Returning to Rupa Part 3: This Phone Strap is Not Mine
This Phone Strap is Not Mine
My phone strap is not under my control — it is wearing out faster than I want it to. At its current rate of wearing it is likely to become useless to me before I am ready to part with it, while I think I still need it. This phone strap is not my own because it will depart from me on its time and not on mine.
This phone strap is not under my control: If it were it would not be chipping and fraying before my eyes. It would not be loosing its beauty, its sleekness. At the very least, if it were truly my own, it would retain the glittery sides I like the best. But alas, as a result of the friction of the solid strap, against my solid wrist, the leather is fraying and cracking and glittering in the course of normal wear, of doing its job allowing me to carry the phone.
This phone strap is not under my control: If it were the leather would not stretch and weaken. Becoming easier to slip from my wrist and, eventually break apart all together. But alas, the heat of my hand, the sweat of my body, cause the strap to change shape. The weight and pressure of the phone it holds slowly stretching and weakening the leather.
This strap is not under my control: If it were it wouldn’t grow filthy, it wouldn’t be a “high touch item” a possible vector for viruses and disease. But alas, simply being in the environment were dirt and viruses and bacteria exist make the strap a vector for them. The 4e strap carrying the 4e contaminants that move onto my 4e body with contact between the solids.
Most of all, if my phone strap were truly my own, I could count on it going forward. I would know I could continue to wear it and use it to carry my phone in a fashionable way. But the fact that it is already looking tired, stretched and dirty, are sure signs the strap will not stay with me forever. I look at the strap and worry “when”, I plot and plan to replace it, “knowing” my need for the strap will outlive this particular strap.
Is the strap constant or inconstant? Clearly with its wearing and chipping and stretching and dirtying it is inconstant.
And is something inconstant stressful or easeful?
Clearly it is stressful: I look at the strap and feel disappointed, embarrassed to be needing to carry around something so shabby, something doesn’t jive with my high fashion, buttoned up alana identity. I worry about when it is time to get a new one. If I can find one that is as suitable as this one was back when it was new. I feel forced to exhibit special care of it. Take the time to clean it, to be gentile with it.
And is it fitting to regard something which is inconstant, stressful and subject to change mine?
I am working on getting to a no. For now here are my thoughts:
How can something that wasn’t always “mine” in the past, and won’t always be “mine in the future, be mine right now?
In truth, I didn’t always have this strap. Before, I carried my phone with other straps or other devices. When I was younger, I didn’t even have a phone at all. But now that I am using this strap, I have become attached to it.. Now, I worry about its wear and I worry about what I will do when it can no longer be used. I worry about this even though I was fine without it before.

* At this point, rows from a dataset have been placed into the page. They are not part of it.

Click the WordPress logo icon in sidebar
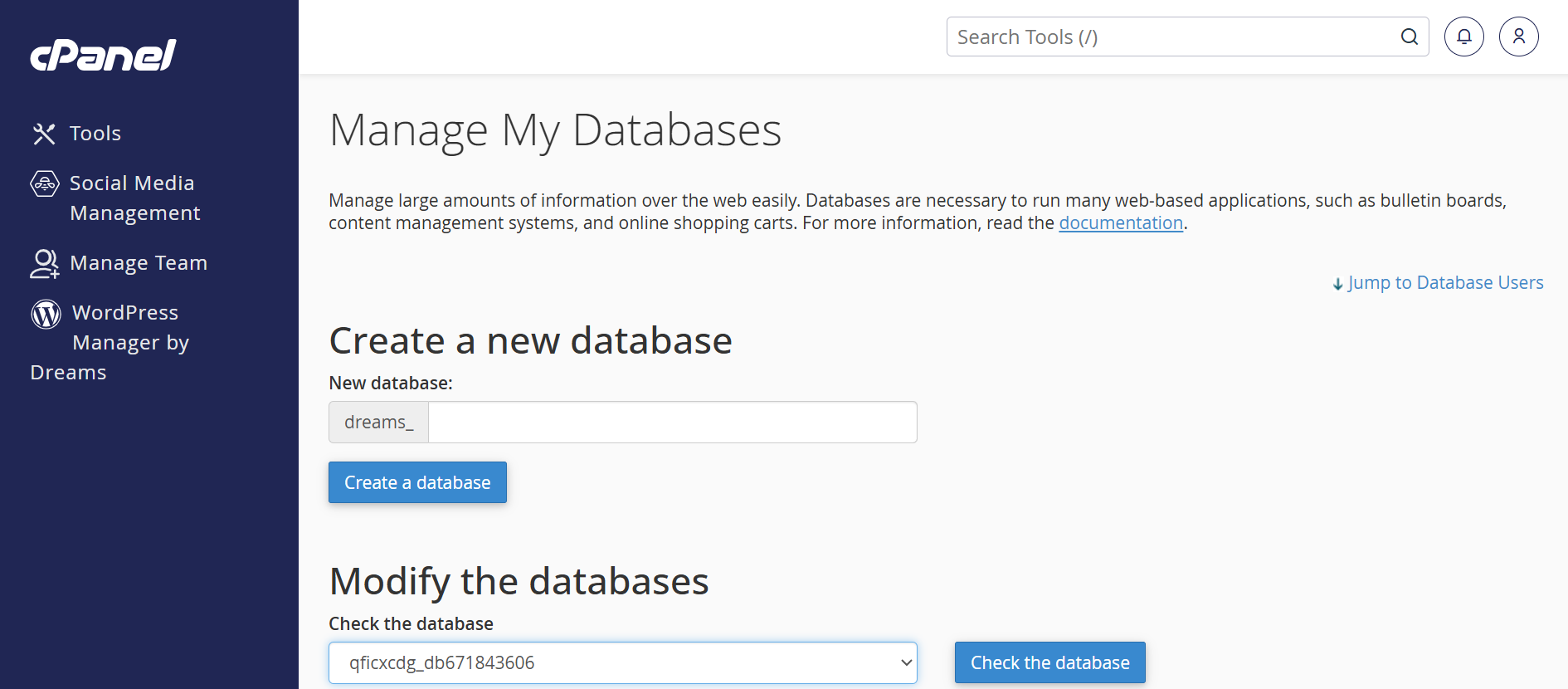 pos(46,314)
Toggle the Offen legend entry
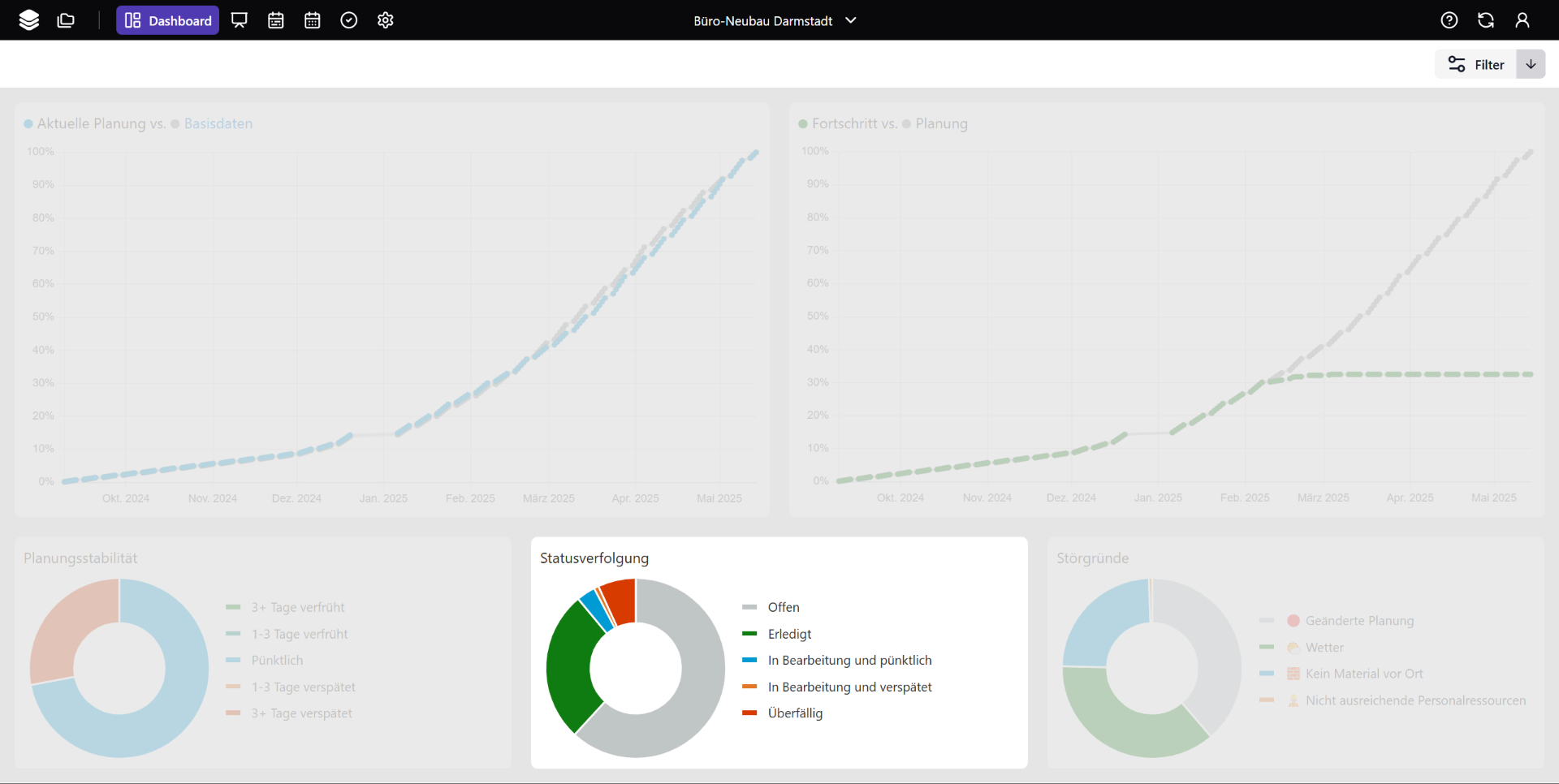This screenshot has width=1559, height=784. tap(783, 607)
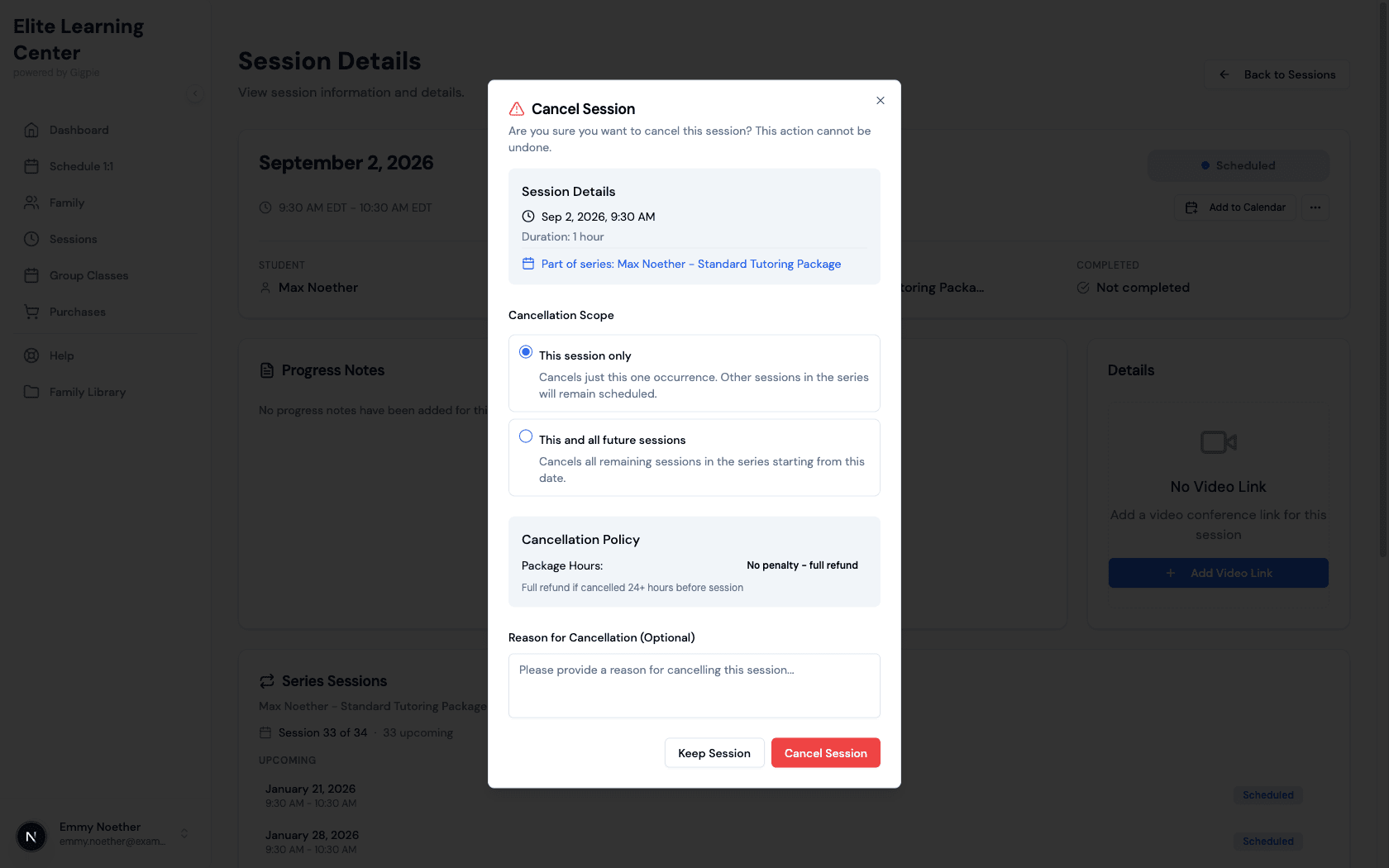Choose 'This and all future sessions' option
This screenshot has width=1389, height=868.
click(x=526, y=436)
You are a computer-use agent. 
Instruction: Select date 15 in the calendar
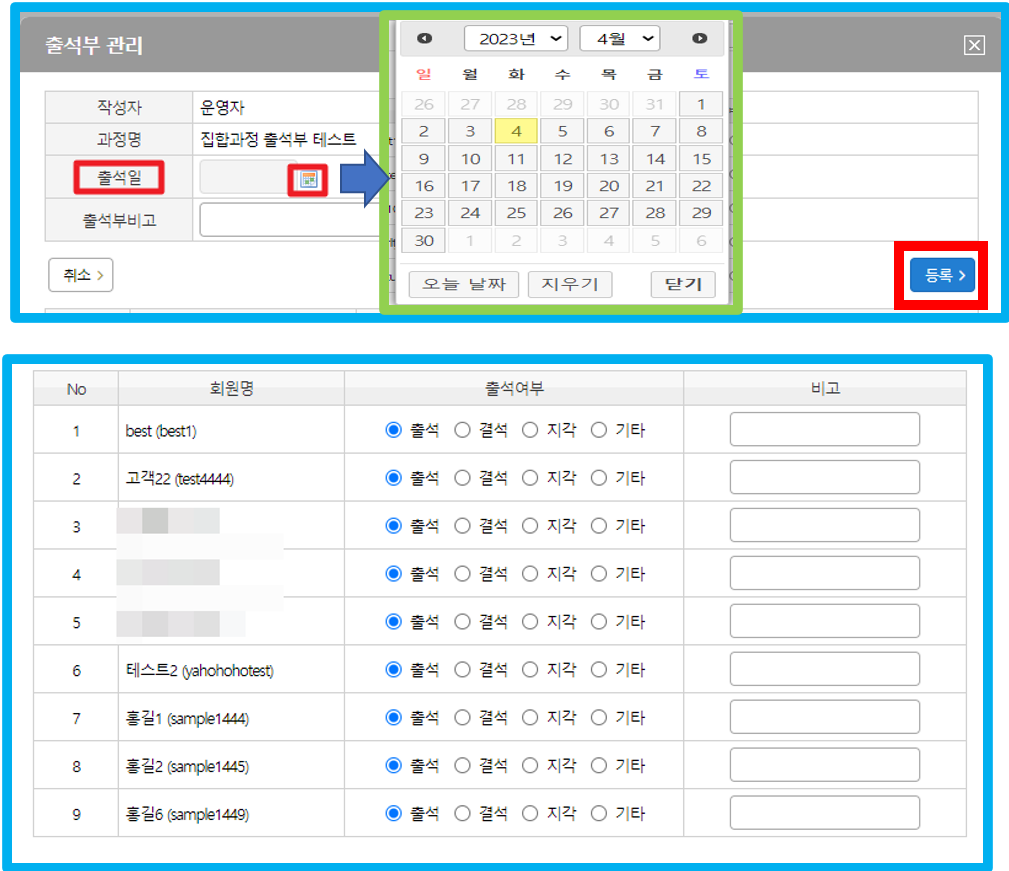701,159
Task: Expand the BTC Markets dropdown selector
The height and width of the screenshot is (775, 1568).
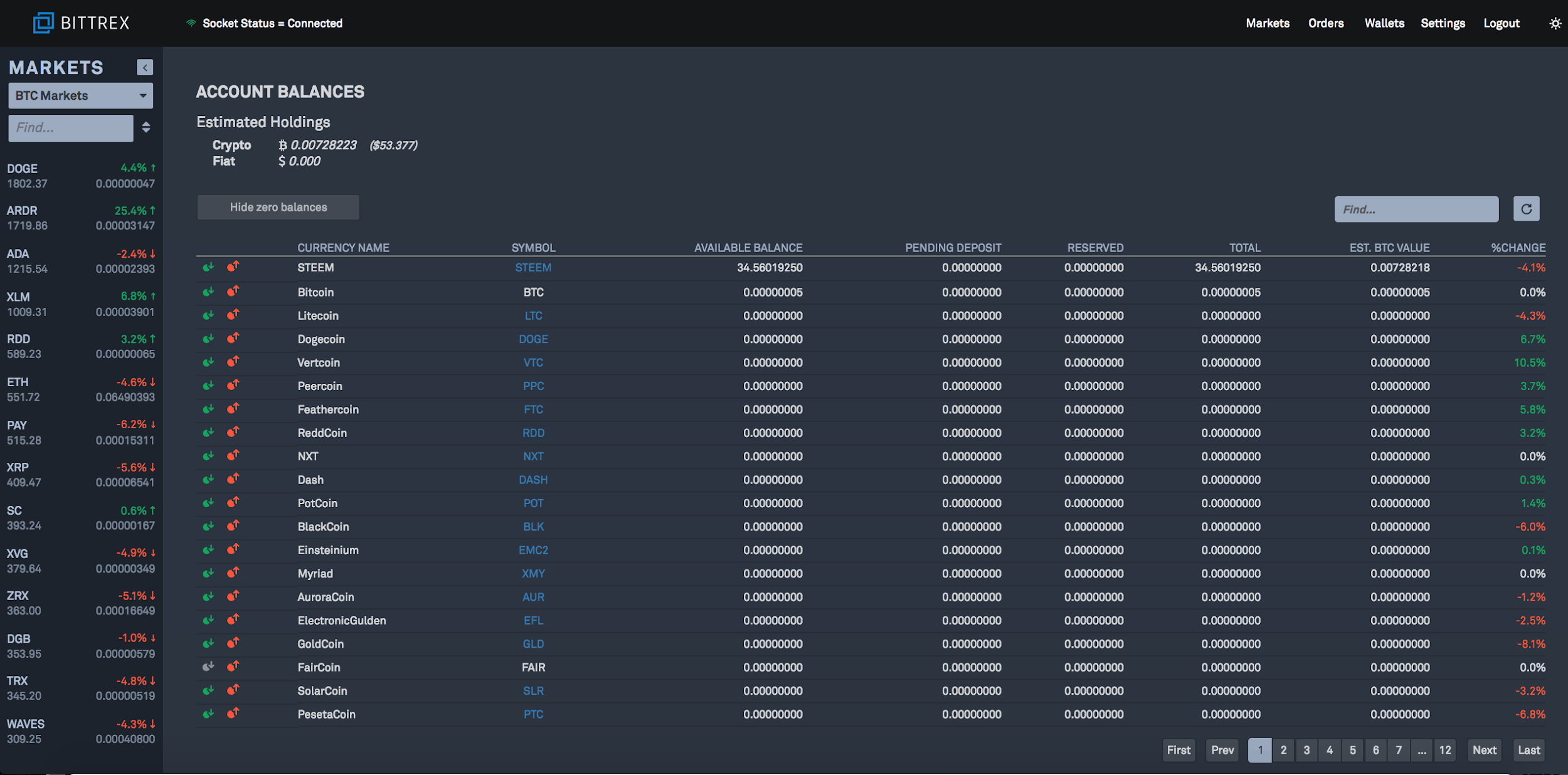Action: (81, 95)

I worry that I still need the strap, but it is wearing despite my need. How can an item that wears when I still “need” it actually be my own? I consider how to fix it, how to replace it. Why, because I imagine I need it in the future based on my use of it in the present. I try to dictate the outcome of the object based on my perceived need rather than on the realities –the composition and change of the strap itself. But, it is impossible to deny that the day will come –sooner or later — that the phone strap is no longer with me.
The reality is, this strap will wear independent of my desire, my “need”. And while it does wear, even in the time I consider it mine, it will shift through states that embarrass me, even states that endanger me, states that fail to meet my needs or my desired function. While I consider it mine, I will struggle and fight to preserve it, to keep it in a form I like best. Only to lose it despite all my efforts in the end. Then, ready or not, the strap will depart from me, it will reach a state I can no longer use it.